I can still see him in my mind’s eye – on the train back to Vienna, passing corn fields and small villages – arguing very passionately that we will never achieve sustainable eye care services unless we succeed in integrating the programme into the Government Provincial and National Health Directorates. He advocated strongly to immediately begin discussions with the Ministry on the programme’s structure within the government system. “How come, he said, I had never heard about the eye care programme during my years working as provincial coordinator for the HIV/AIDS programme? This should not be an NGO programme, this is the Ministry of Health’s responsibility and we need to make sure that this becomes crystal clear.” This conversation marked me; I was deeply impressed by Sampaio’s passion and insight. That was back in 2011.
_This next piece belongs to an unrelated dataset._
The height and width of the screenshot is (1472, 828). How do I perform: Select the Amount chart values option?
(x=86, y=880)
Today, six years later, as leaders in eye health around the globe including government representatives from Mozambique gather to discuss the way forward towards Universal Eye Health and the progress in implementing the WHO Global Action Plan, the Government of Mozambique has success stories to share, and can be an example for others.
Indeed, the National Eye Care Programme now has an office within the Ministry and there are National and Provincial Eye Care Coordinators. The eye care data is fully integrated into the Ministry’s health information system and is used to monitor progress towards an approved National VISION 2020 Plan. The Minister of Health recently signed the IAPB’s -“Commitment to promote Universal Eye Health and eliminate blinding Neglected Tropical Diseases (NTDs)”; and the 2016 Human Resources for Health Development Plan, for the first time in Mozambican history outlines the Human Resource needs for eye care. Maybe most importantly, the number of consultations in the country more than doubled from 167,608 in 2011 to 375,559 in 2016. This was achieved – not primarily through outreach work (which remains important) – but by decentralizing permanent primary eye care posts within the government health centres in rural areas.
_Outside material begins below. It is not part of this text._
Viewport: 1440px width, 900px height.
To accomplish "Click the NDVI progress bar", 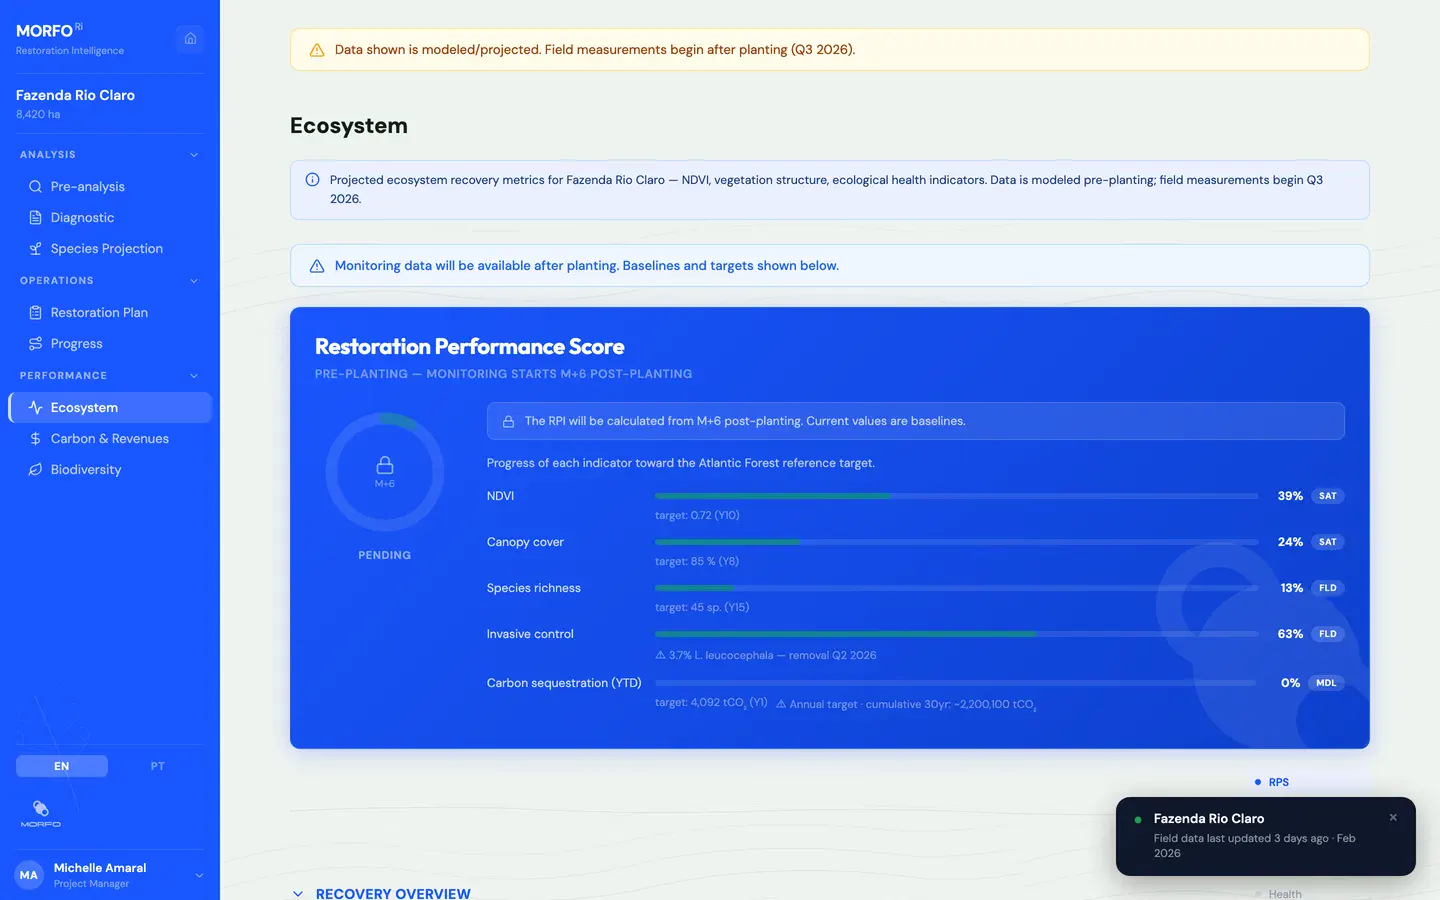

Naturally, Sampaio and Light For The World are not the only ones who contributed to this important series of successes! But we do believe that it is people like Sampaio, who understand the systems within their country, who are passionate about universal health coverage and who work from “within” the country, that really make a difference in eye care work in Africa. It has been an honour being a part of this development in the past seven years.